Rasga su piel.
Hiende el acero cortante su pecho indefenso, resbaloso. Dejando a la vista sus lustrosas entrañas, su enredo de tripas hediondas. Con una incisión seca separa el intestino, que se queda un instante aleteando nervioso, como anguila recién capturada despidiéndose a borbotones de la vida.
Con determinación, hinca la punta afilada y atraviesa su mandíbula, desencajándosela. En sordo y agónico estertor, se le abre la boca toda, ampulosa y quejosa a un tiempo. Luego, con diestra mano, arranca de un tajo su diminuta cabeza, que queda a un lado, desmemoriada.
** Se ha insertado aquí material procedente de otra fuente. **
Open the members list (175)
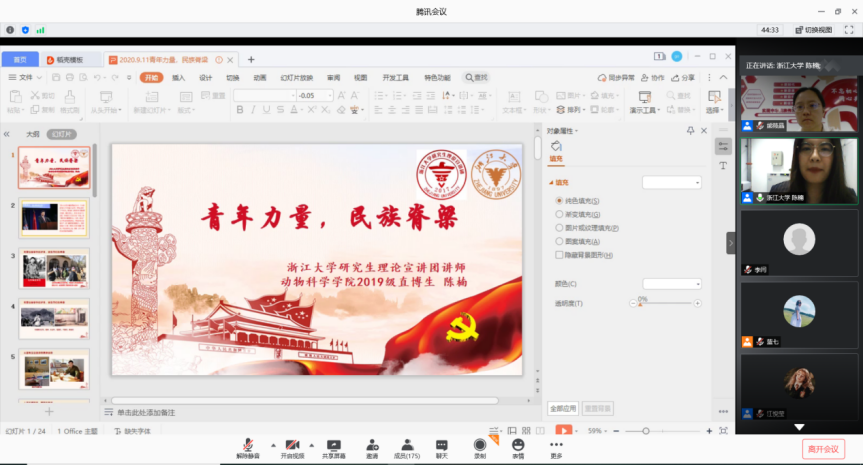863x465 pixels. pyautogui.click(x=407, y=446)
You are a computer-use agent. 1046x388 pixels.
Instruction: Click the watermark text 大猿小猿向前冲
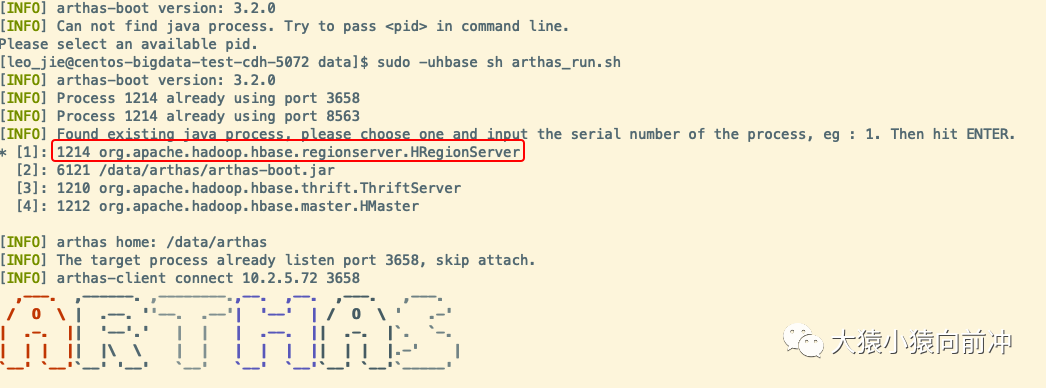tap(922, 343)
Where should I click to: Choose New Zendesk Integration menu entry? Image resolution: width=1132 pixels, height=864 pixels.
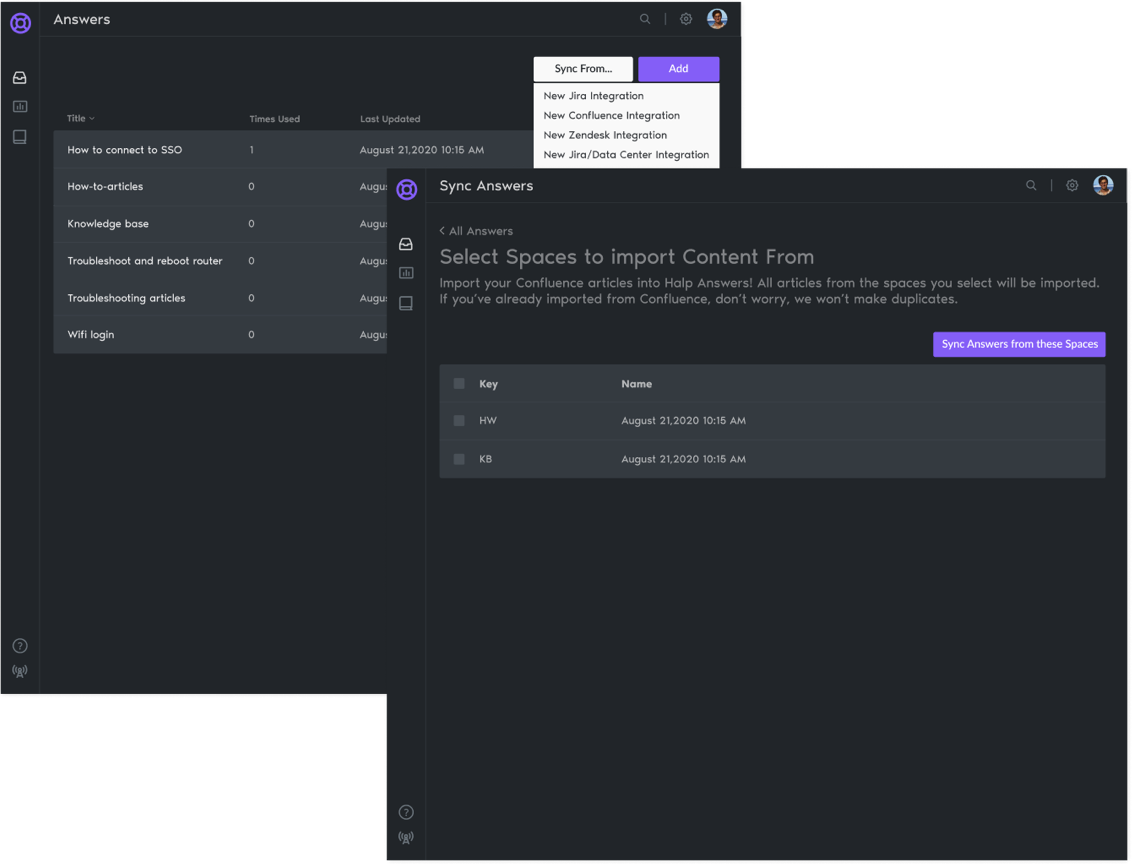[605, 135]
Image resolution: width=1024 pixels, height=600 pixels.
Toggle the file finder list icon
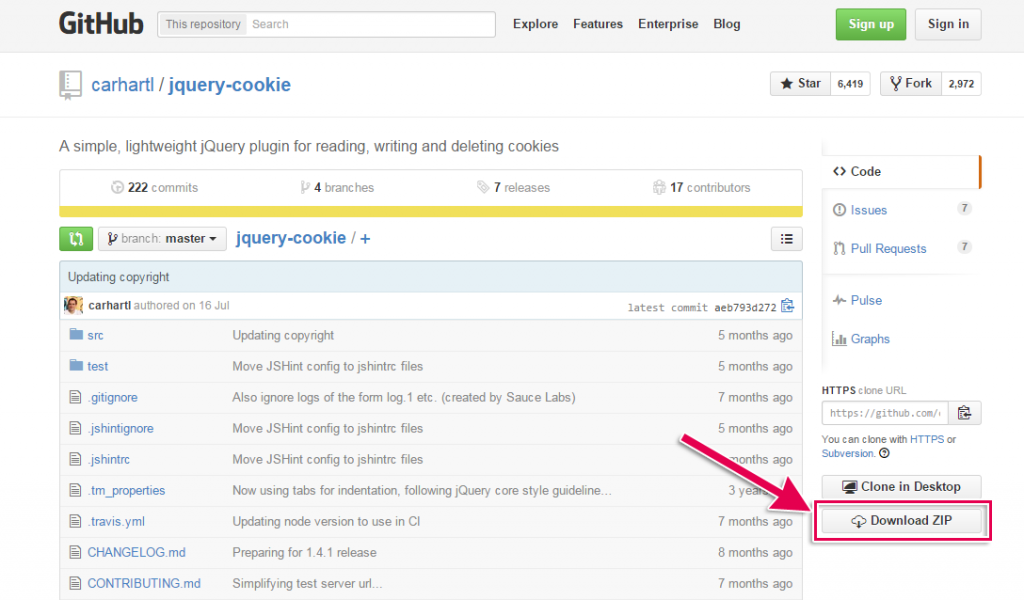click(x=786, y=238)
Repara un momento en sus ojos, inútiles ya, con la mirada húmeda pegada a la encimera.
A continuación toma entre los dedos la escuálida cabeza de la siguiente pieza y la aprieta; la aprieta hasta reventarle los ojos idos donde descansa la mirada muerta, la misma mirada bobalicona y obtusa que le propinó esta misma mañana el mal nacido de su jefe al rescindirle el contrato, después de veinticinco años en la empresa, despidiéndole para siempre. “Ad aeternum”, aseveró con expresión irónica.
Ahora, abrirlo de par en par y arrancarle el esternón.
Sólo resta la sal, y rebozarlos en harina. Y, en un plis, la fritada estará lista.
“Mañana, mañana mismo le devuelvo la visita y me despido de él para siempre. Ad aeternum, ad aeternum...”, evoca mientras restriega lentamente sus manos manchadas de sangre en el delantal cargado de alegres dibujitos de frutas de colores.
El aceite, voraz, hirviendo ya, exige su recompensa.